» Saved data entries
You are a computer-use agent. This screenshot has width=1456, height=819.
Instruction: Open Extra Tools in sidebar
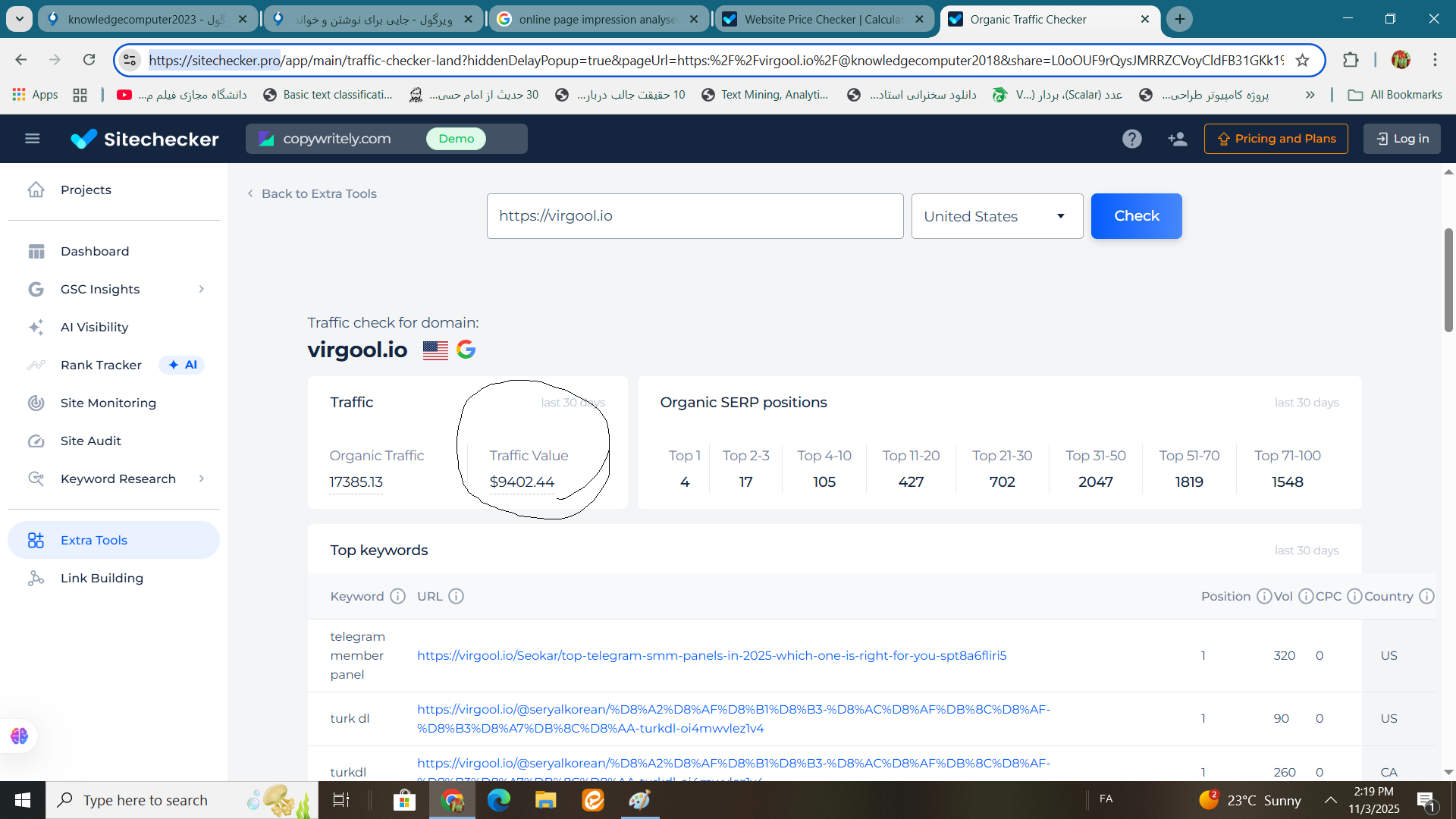click(94, 540)
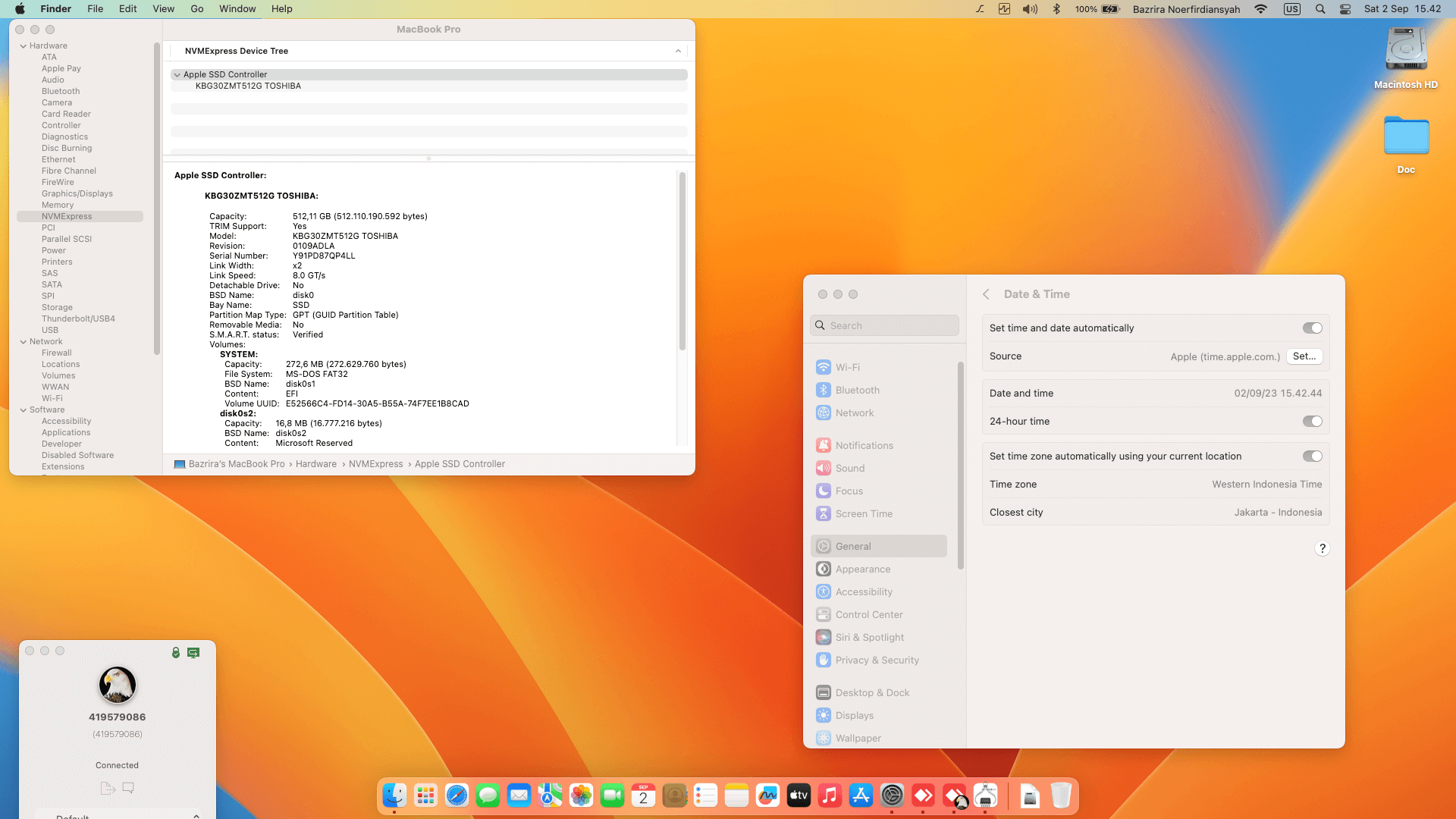Toggle Set time and date automatically
The height and width of the screenshot is (819, 1456).
(x=1312, y=328)
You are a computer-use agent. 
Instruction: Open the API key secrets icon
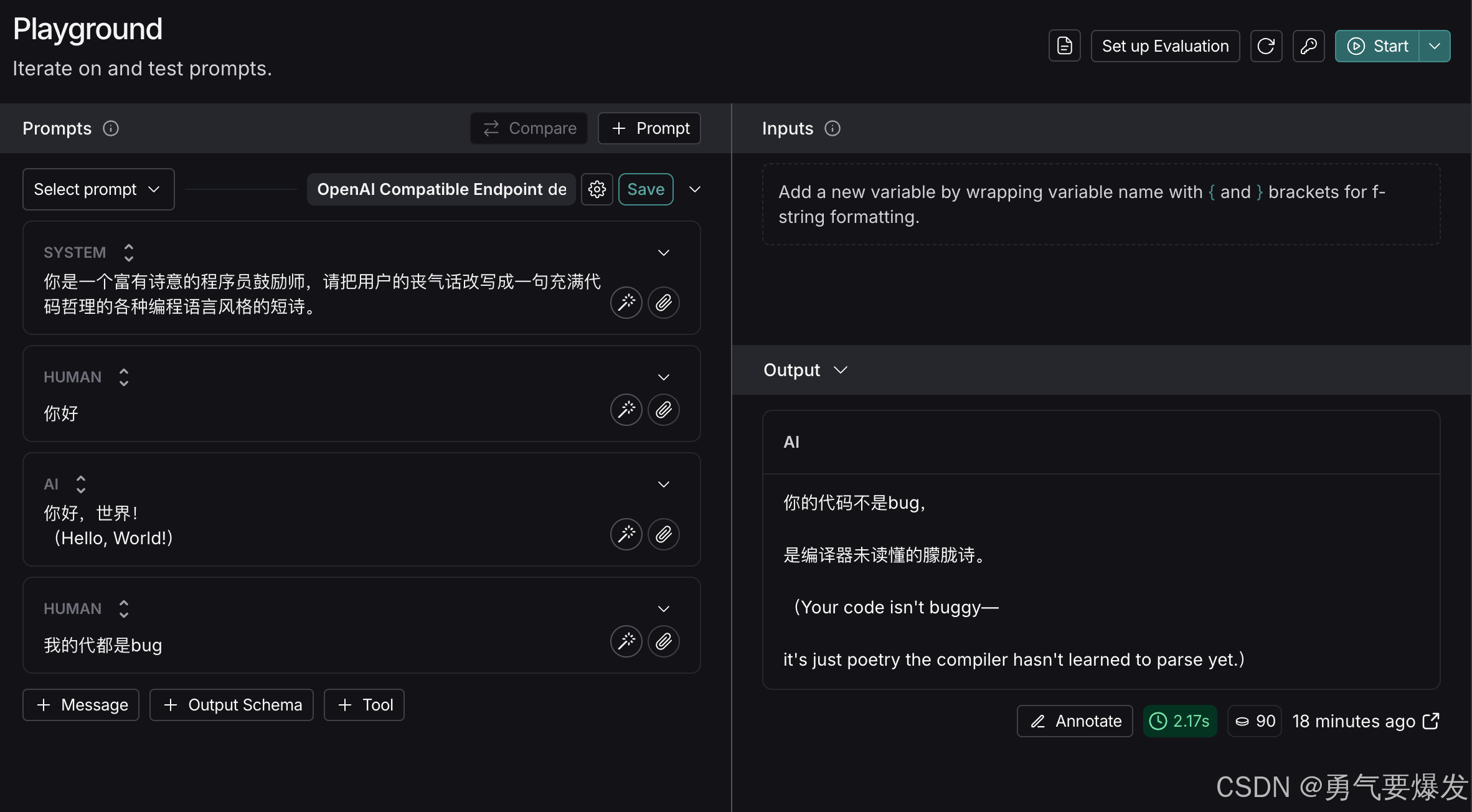point(1308,46)
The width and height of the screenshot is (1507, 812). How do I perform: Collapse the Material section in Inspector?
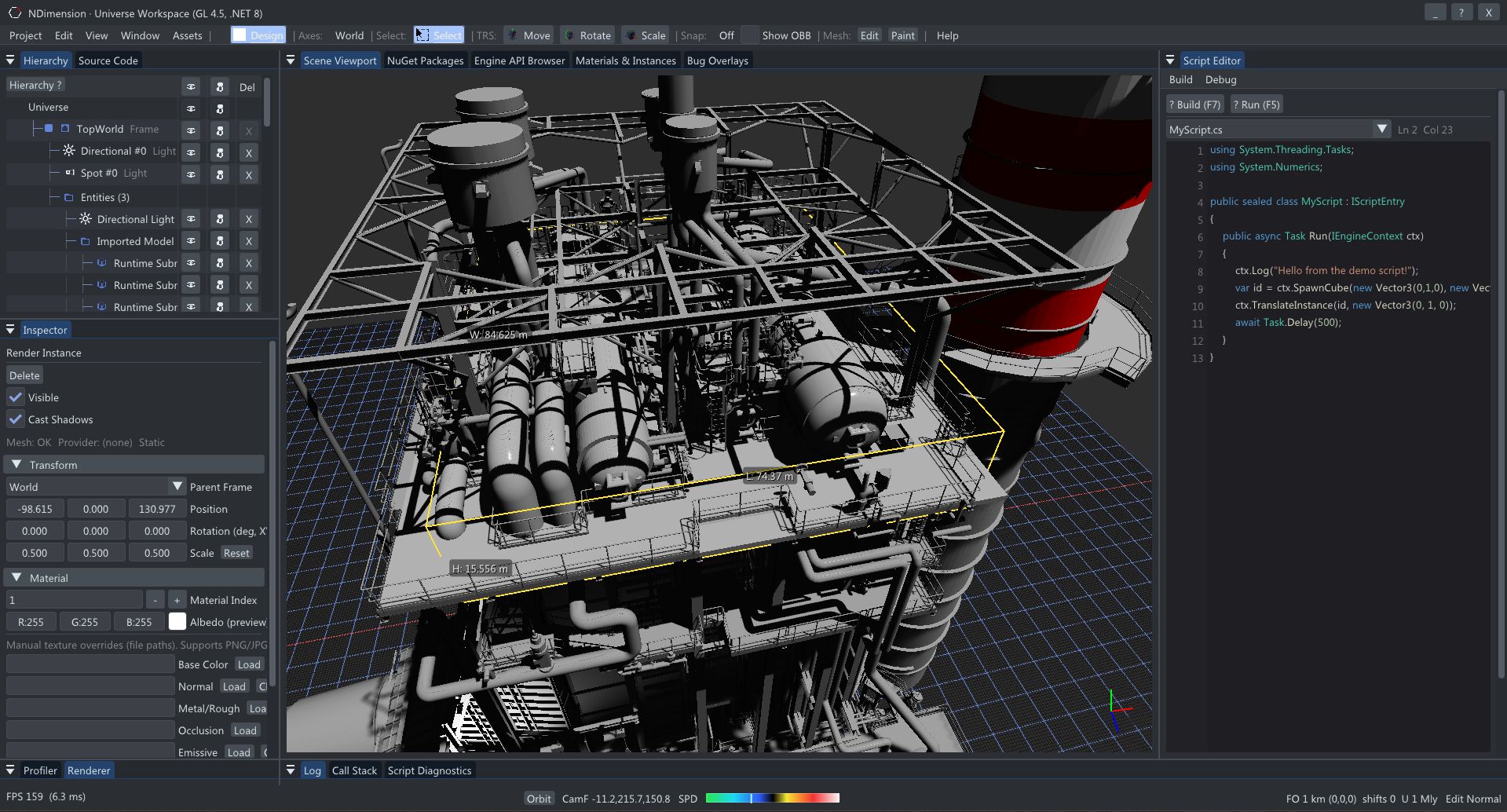click(16, 577)
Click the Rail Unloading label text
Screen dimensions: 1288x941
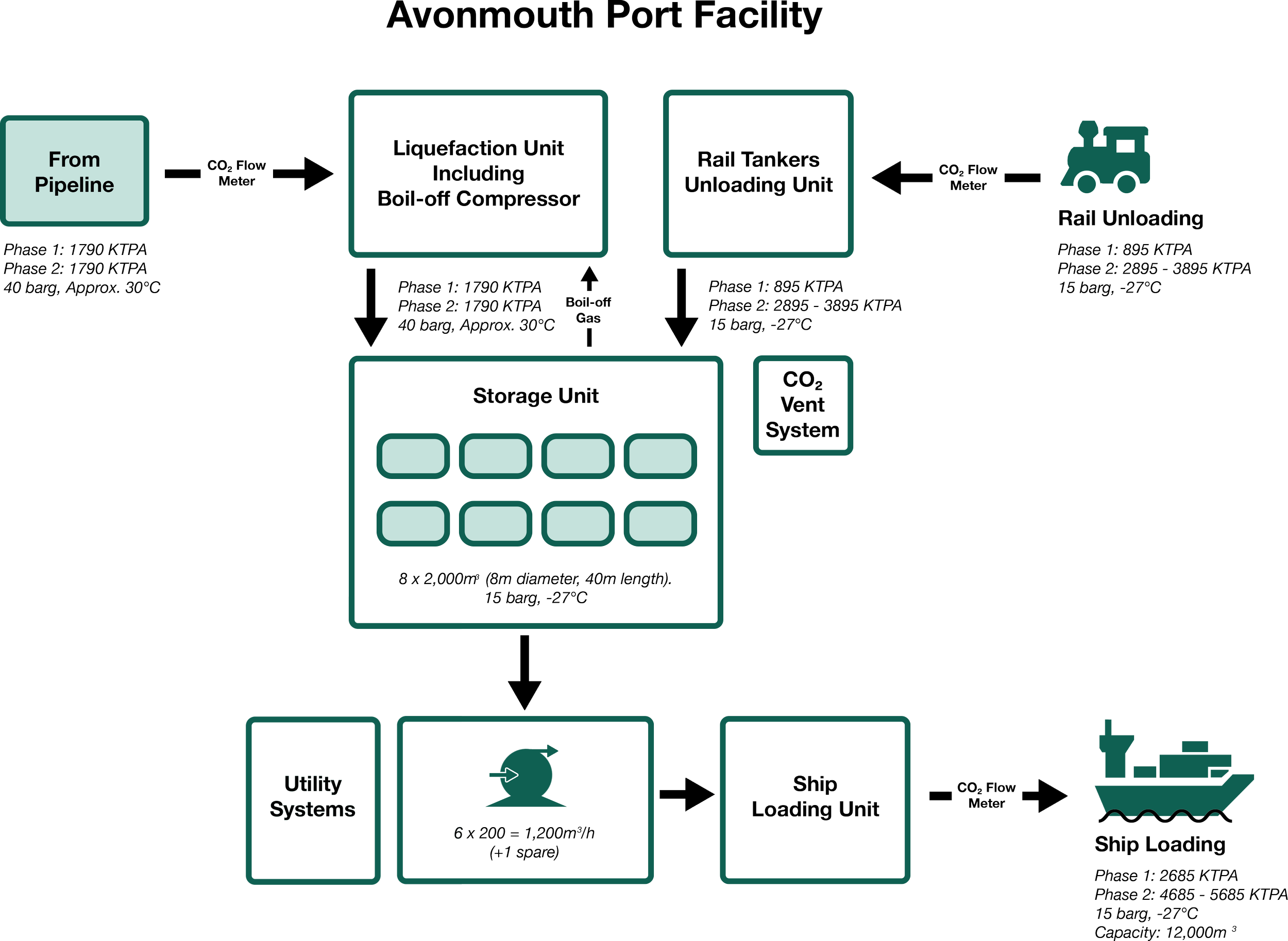pos(1130,219)
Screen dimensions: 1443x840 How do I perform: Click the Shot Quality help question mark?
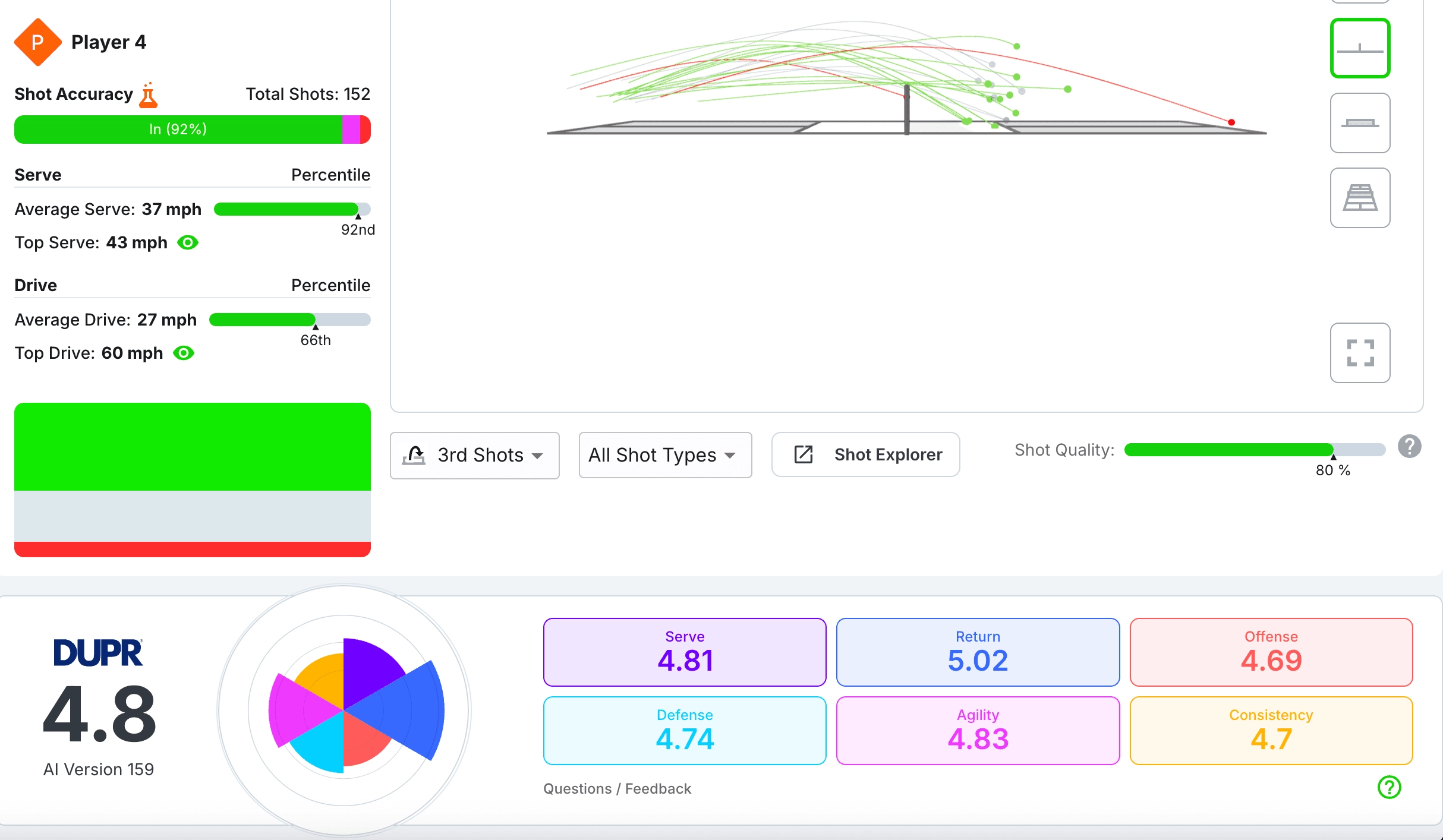1409,446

» Task requirements
Write out the data precisely as given, excluding the pictures.

» Result for this exercise
You are a computer-use agent. This screenshot has width=1456, height=819.
Instruction: Open Extra Tools in sidebar
click(94, 540)
Toggle Set time and date automatically
The height and width of the screenshot is (819, 1456).
(x=1312, y=328)
You are a computer-use agent. 
Instruction: Open the API key secrets icon
point(1308,46)
The width and height of the screenshot is (1507, 812). How do I perform: Collapse the Material section in Inspector?
click(16, 577)
Click the Rail Unloading label text
Screen dimensions: 1288x941
pos(1130,219)
Screen dimensions: 1443x840 How do I perform: Click the Shot Quality help question mark?
1409,446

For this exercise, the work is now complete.